Exercise: When a line in the entries below contains the word "toolbar", copy that line.

Stored data entries:
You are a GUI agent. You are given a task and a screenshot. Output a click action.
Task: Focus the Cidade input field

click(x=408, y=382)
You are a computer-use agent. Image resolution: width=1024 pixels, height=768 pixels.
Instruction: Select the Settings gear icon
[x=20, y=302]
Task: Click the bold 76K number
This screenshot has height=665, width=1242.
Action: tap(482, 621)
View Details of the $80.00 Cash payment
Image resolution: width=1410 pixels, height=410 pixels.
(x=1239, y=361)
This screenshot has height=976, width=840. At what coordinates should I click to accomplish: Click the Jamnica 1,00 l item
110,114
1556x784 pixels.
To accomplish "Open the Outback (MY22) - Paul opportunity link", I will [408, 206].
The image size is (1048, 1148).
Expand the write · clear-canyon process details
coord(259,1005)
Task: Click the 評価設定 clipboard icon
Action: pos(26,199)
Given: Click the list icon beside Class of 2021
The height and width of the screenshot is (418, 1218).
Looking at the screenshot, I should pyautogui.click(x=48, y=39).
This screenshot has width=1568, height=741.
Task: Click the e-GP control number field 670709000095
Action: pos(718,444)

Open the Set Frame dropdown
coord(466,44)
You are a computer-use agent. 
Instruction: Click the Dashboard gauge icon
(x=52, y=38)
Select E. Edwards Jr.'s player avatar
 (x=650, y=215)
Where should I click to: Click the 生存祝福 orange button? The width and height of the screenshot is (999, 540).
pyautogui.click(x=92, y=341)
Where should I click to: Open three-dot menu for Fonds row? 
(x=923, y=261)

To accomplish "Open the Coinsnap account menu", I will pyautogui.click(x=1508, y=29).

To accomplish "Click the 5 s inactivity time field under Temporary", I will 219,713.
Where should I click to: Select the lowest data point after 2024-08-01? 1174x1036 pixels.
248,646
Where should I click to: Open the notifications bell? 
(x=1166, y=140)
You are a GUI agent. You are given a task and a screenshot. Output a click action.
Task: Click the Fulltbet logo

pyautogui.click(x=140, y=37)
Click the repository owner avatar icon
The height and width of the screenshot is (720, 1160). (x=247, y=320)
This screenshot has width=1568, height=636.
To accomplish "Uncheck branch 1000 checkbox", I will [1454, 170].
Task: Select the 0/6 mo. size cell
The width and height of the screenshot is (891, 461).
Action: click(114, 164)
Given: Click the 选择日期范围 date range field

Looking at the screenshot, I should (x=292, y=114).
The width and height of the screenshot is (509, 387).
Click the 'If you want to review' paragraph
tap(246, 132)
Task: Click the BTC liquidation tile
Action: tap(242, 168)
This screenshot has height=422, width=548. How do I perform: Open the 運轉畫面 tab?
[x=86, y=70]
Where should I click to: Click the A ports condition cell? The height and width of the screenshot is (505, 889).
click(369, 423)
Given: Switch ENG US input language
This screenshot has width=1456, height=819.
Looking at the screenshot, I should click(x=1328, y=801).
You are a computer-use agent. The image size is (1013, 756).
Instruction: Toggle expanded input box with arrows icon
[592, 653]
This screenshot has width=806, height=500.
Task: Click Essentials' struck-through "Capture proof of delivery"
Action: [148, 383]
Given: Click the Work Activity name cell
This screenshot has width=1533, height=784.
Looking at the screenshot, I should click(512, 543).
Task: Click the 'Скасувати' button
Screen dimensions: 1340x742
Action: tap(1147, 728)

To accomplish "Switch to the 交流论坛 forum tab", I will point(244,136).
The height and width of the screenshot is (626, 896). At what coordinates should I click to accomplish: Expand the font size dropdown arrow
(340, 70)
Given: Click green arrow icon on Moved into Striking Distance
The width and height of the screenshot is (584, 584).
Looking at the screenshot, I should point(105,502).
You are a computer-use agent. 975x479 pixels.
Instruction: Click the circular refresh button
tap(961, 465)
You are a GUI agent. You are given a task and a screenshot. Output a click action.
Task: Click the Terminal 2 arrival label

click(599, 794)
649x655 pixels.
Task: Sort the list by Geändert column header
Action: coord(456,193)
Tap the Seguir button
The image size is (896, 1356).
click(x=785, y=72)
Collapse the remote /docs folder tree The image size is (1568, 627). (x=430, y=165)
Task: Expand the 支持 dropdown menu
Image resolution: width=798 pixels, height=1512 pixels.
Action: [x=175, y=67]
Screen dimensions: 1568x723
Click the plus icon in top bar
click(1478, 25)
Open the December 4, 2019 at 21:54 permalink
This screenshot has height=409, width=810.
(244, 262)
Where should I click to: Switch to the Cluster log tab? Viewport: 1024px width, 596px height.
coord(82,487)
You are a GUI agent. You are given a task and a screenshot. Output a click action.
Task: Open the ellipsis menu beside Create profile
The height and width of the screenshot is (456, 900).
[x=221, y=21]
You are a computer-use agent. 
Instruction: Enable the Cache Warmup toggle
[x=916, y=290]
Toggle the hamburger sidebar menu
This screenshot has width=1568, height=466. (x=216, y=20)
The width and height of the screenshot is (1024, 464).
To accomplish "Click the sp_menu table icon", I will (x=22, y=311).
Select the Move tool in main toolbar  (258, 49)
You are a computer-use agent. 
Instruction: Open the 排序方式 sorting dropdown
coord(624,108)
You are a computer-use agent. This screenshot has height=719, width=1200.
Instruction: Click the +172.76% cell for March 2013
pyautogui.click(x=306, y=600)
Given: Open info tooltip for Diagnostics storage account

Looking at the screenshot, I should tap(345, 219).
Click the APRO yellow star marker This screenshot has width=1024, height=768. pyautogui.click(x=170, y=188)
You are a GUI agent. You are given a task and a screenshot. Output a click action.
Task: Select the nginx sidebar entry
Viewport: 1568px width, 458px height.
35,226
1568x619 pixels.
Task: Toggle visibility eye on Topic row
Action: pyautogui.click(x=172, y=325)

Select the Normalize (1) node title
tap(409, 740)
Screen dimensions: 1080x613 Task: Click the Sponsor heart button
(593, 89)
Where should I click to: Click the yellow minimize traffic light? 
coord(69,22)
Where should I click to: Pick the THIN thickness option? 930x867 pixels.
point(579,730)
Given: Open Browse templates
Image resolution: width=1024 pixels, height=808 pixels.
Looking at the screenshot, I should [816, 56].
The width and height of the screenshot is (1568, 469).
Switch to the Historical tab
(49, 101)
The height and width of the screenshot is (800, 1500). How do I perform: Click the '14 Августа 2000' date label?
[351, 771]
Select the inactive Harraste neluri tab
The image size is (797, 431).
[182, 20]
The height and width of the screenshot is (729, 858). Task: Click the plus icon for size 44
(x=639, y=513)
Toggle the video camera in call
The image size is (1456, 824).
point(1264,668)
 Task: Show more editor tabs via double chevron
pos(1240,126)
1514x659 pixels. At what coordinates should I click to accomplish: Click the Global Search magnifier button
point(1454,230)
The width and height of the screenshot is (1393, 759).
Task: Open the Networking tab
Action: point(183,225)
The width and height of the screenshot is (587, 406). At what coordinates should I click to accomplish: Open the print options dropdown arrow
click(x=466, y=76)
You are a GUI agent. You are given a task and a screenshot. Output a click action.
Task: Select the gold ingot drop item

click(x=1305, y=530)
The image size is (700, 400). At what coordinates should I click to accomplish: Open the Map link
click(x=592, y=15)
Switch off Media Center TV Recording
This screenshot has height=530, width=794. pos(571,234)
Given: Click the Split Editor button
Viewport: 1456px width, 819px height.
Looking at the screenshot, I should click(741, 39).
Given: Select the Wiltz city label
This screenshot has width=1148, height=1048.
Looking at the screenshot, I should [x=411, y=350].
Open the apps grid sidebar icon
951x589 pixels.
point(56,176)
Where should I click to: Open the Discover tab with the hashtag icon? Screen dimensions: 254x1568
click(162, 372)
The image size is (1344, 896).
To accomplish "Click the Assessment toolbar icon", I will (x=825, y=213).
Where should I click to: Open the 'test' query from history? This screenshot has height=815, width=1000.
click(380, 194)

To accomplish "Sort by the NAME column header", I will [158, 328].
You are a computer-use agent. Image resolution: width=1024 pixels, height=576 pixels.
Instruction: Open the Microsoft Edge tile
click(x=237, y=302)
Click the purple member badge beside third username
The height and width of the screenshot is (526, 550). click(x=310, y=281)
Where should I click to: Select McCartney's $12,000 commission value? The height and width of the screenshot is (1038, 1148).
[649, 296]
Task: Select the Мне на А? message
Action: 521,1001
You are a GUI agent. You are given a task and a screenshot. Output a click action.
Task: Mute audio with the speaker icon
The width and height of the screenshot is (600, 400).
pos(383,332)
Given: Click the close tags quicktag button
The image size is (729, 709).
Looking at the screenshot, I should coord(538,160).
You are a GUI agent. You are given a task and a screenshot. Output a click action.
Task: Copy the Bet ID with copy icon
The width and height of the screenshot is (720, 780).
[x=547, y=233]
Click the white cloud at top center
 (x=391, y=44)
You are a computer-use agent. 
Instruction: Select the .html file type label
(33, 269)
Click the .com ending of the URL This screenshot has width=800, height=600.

Response to the exercise:
Select the Move tool in main toolbar  (258, 49)
To accomplish "Click the Assessment toolbar icon", I will (x=825, y=213).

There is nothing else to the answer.